Des avis sur les portes devant les toilettes informent qu’il y a des urinoirs pour les femmes, d’autres appellent à la vaccination (corona) et au port du masque. Partout sur le site, des affiches invitent les visiteurs à se sensibiliser. Il s’agirait de créer une atmosphère dans laquelle tout le monde se sentirait à l’aise, indépendamment de la couleur de peau, du sexe, de la religion, des préférences sexuelles, etc. Les affiches indiquent : « Les incidents qui font que les gens se sentent attaqués, méprisés, discriminés, blessés, dégradés ou dépassés ne seront pas admis. »
La CDU mécène
Bien que la Fondation Konrad-Adenauer, affiliée à la CDU, soit l’un des mécènes de longue date, les opinions et les acteurs de la droite du centre politique sont introuvables. Des anglicismes et des néologismes « adaptés au genre » parcourent comme un fil rouge la plupart des contributions. La vraie vie devient la « real life », le préjugé devient un « bias ». Le masculin générique s’échappe de temps à autre d’un haut-parleur, vite complété par la forme féminine.
L’autocritique des grands médias ne manque pas. La correspondante de l’ARD, Ina Ruck, par exemple, critique le fait que les maisons établies laissent trop de « personnes comprenant Poutine » s’exprimer. Ann-Katrin Müller, du Spiegel, se plaint pour sa part que, pendant la phase extrême de la pandémie, des voix « douteuses » telles que celles des Professeurs Hendrick Streeck et Alexander Kekulé recevaient trop d’attention.
Une étudiante en biologie en est certaine : “Il y a bien plus que deux sexes”

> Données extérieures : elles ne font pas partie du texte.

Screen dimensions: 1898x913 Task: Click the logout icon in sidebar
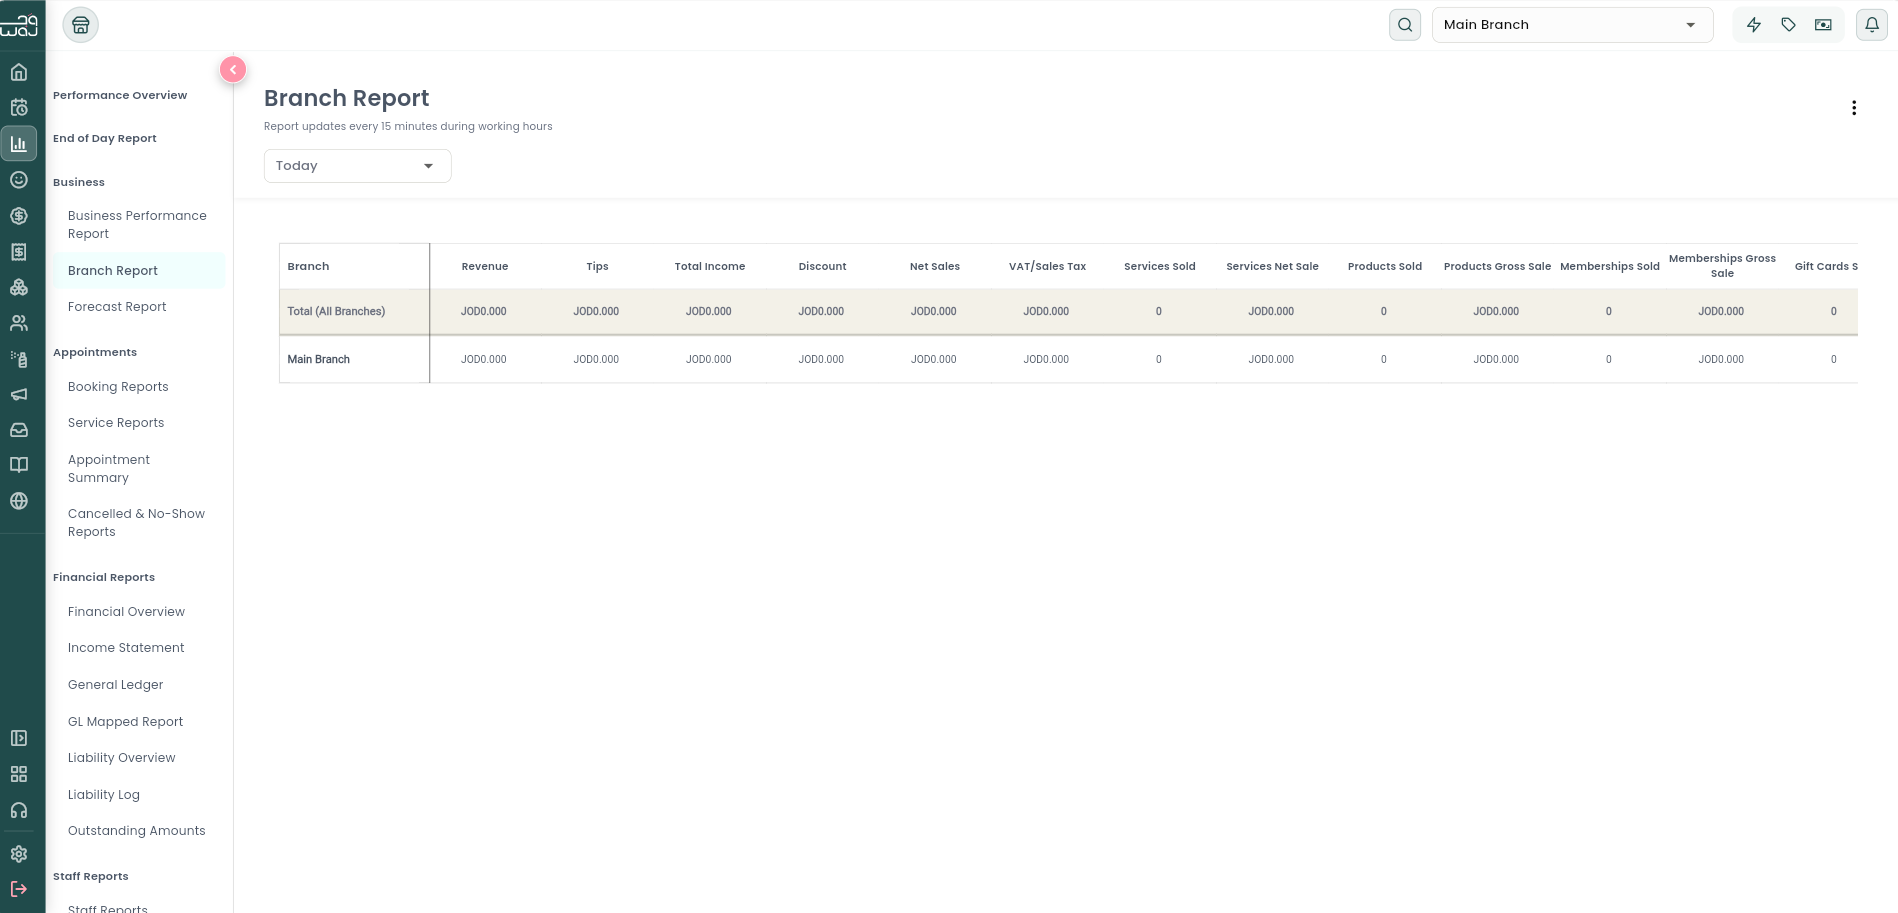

Les discussions sur la lutte contre l’autoritarisme à Hong Kong et les reportages de guerre indépendants en Ukraine alternent avec le transgenre et le « bingo de la vulve ». Ce jeu compare les synonymes et les métaphores linguistiques de l’organe sexuel féminin dans différentes langues ; son objectif serait de réduire la honte et les préjugés.
Dans « Attaque Peng ! Sauvetage en mer en Méditerranée », les « Seapunks/punks des mers » se présentent et racontent comment leur est venue l’idée de faciliter la traversée des migrants vers l’Europe. L’un des orateurs porte un T‑shirt avec l’inscription « SAR » (Search and Rescue, sigle de l’Organisation maritime internationale définissant certaines zones de recherche et sauvetage en mer – n.d.t.) clairement inspirée de l’emblème de la RAF (Rote Armee Fraktion/Fraction armée rouge, organisme terroriste des années 1970 à fin des années 1990 – n.d.t.).
Une étudiante en biologie donne une conférence sur la transsexualité et l’homosexualité dans le règne animal et déclare qu’il y aurait aussi bien plus que deux sexes chez les êtres humains. Un auditeur lui demandant ce que cela signifierait en termes de compétition sportive, si des hommes biologiques s’identifiant comme des femmes étaient autorisés à concourir dans les sports féminins à l’avenir, la conférencière n’a pas eu de réponse claire ; cela resterait à décider au cas par cas, le plus important étant de ne discriminer personne. Ce fut là l’une des rares questions critiques du public.